Esta imagen corresponde a publicidad que aparece en la internet, donde se comenta el día de la mujer.

Hace unos días se celebraba día de la mujer, nunca he entendido porque celebrar un día para una serie de comportamientos y normas adjudicadas a una conformación física; sin embargo eso no es lo inquietante, lo extraño aquí es que lo que se celebra el 8 de marzo es el día de los derechos de las mujeres, o el día internacional de la mujer trabajadora, bien diferente celebrar los derechos que un grupo ha luchado a lo largo de la historia, que celebrar banalmente el hecho de ser mujeres, hombres, niños, gatos…

En un mundo espectacular resulta fácil poner una historia de un grupo que por medio de acciones políticas y grandes transformaciones sociales han conquistado nuevos espacios, con rositas y regalitos enmarcados en discursos, de bondad, entrega, dulzura… Si, las mujeres para ser mujeres parece que debemos ser todo eso creadoras, amadoras, protectoras y un sinnúmero de eternos adjetivos tan determinantes como odiosos, quizás no se nos pide ser para nada humanas por supuesto, nunca asociadas a la rabia, a la fuerza, a la acción, al conflicto, a la contradicción y mucho menos a la locura.
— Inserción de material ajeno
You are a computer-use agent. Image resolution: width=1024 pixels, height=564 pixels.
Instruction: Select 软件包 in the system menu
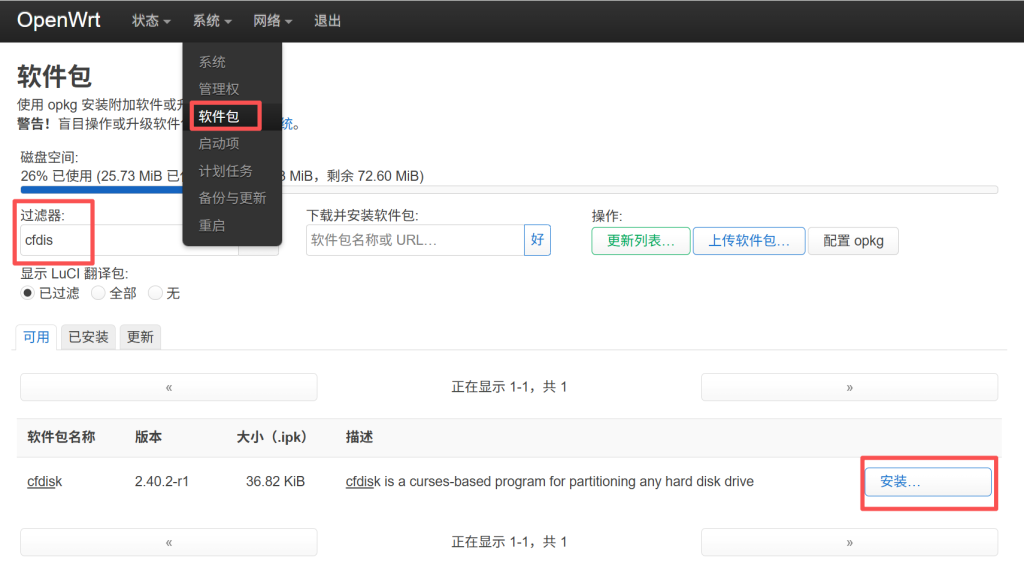click(x=219, y=117)
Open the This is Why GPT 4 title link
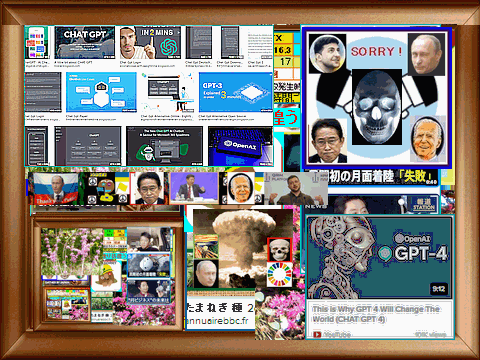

Estos días de festejo inútil, meloso y asfixiante pero muy productivo, cumplen con su cometido, negar e invisibilizar de muchas maneras los derechos por los que millones de personas durante muchos años han luchado y reafirmar cada vez con más ímpetu nuevas reglamentaciones para las mujeres. Pensar en ser mujer en esta época exige un trabajo muy amplio, pues sabemos que ser mujer no es un hecho aislado, es un aspecto más en la red que nos conforma; si bien se han peleado los derechos de las mujeres trabajadoras en su momento y por justas causas, ahora la reflexión se puede tornar compleja, cada lugar donde está cada mujer tiene unas condiciones particulares y cada lucha también, sin embargo por la forma de celebración nuestra pareciera que ya no hay lucha, que recibimos con agrado el lugar asignado de divinas, dulces y mudas.

En este panorama que pareciera siempre devolverme al mismo punto me pregunto por mi ser mujer, quizás no tenga que ver nada con este blog rosadito color niña, como lo ven algunas personas (probablemente con ojos de mujer), o con un rol que aún no termino por identificar claramente o con tantas cosas que se nos asignan, pero lo único que sé es casi siempre tengo ganas de recoger gota a gota tanta sangre que he dejado atrás para construir con ella un nuevo mundo.